Turns out Texas Pete isn't as Texan as some might believe. A Los Angeles man has filed a class action lawsuit accusing Winston-Salem-based T.W. Garner Food Co. of false advertising after learning that its Texas Pete hot sauce is made in North Carolina—not the Lone Star State.
As reported by North Carolina news station WGHP-TV, in Sept. 2021, Philip White purchased a $3 bottle of Texas Pete—which has a label featuring the famed lone white star of the Texas flag and a cartoon cowboy with a lasso— at a Ralph's grocery in Los Angeles. The suit states that White made the purchase while relying "upon the language and images displayed on the front label of the Product, and at the time of purchase understood the Product to be a Texas product," according to the complaint. "There is surprisingly nothing Texas about them," it continues. The complaint also alleges that the ingredients of the Louisiana-style hot sauce come from "sources outside of Texas."
The hot sauce, invented by a North Carolina man named Sam Garner, actually originated at a Winston-Salem barbecue restaurant in 1929, according to The Texas Pete website. The page cites a Dec. 5, 2013 article from the Triad Business Journal that reads: "With a name like Texas Pete, one would think the famed hot sauce is manufactured somewhere in the Lone Star state..."
According to the Texas Pete "About" page, Garner and his sons were thinking of what to name their hot sauce, a marketing advisor recommended the moniker "Mexican Joe" in order "to connote the piquant flavor reminiscent of the favorite foods of our neighbors to the south."
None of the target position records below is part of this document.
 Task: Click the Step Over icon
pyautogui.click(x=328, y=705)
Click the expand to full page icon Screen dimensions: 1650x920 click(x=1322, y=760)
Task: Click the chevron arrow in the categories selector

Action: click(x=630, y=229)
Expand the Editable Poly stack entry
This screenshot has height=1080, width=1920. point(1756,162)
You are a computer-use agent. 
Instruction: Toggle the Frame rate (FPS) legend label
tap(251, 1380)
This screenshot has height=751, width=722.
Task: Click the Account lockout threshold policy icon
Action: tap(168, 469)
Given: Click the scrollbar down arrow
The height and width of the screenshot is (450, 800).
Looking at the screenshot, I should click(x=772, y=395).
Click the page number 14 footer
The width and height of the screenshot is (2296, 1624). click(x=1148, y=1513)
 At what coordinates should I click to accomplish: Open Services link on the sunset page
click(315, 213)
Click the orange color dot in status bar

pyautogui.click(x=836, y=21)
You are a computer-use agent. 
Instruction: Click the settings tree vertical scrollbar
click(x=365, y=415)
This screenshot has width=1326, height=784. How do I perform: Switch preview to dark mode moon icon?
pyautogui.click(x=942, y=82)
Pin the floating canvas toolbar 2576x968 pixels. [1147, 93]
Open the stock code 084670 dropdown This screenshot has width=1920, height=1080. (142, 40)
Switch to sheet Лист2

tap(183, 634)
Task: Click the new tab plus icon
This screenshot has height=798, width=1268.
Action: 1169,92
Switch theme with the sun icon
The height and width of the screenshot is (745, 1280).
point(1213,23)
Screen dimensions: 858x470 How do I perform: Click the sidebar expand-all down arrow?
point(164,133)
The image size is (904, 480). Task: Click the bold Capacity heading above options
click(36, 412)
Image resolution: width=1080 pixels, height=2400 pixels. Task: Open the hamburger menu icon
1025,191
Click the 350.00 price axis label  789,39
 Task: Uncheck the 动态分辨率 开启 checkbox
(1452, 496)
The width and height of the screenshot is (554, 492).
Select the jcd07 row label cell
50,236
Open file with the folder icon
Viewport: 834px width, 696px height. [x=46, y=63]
"'Nope! 'It's got to have an American name!'" the website claims Garner said in response. "Sam suggested they move across the border to Texas, which also had a reputation for spicy cuisine. Then he glanced at [his] son Harold whose nickname was 'Pete' and the Texas Pete cowboy was born."
In the suit, White claims that had he known the hot sauce wasn't made in Texas, he wouldn't have bought it. "By representing that its Texas Pete brand hot sauce products are Texas products, when they are not [T.W. Garner Food Co.] has cheated its way to a market-leading position in the $3 billion hot sauce industry at the expense of law-abiding competitors and consumers nationwide who desire authentic Texas hot sauce and reasonably, but incorrectly, believe that is what they are getting when they purchase Texas Pete," the complaint says.
White's complaint asks the court to force Texas Pete to "change its name and brand and to pay up," according to WGHP-TV.
T.W. Garner Food Co. has until Nov. 10 to respond to the complaint.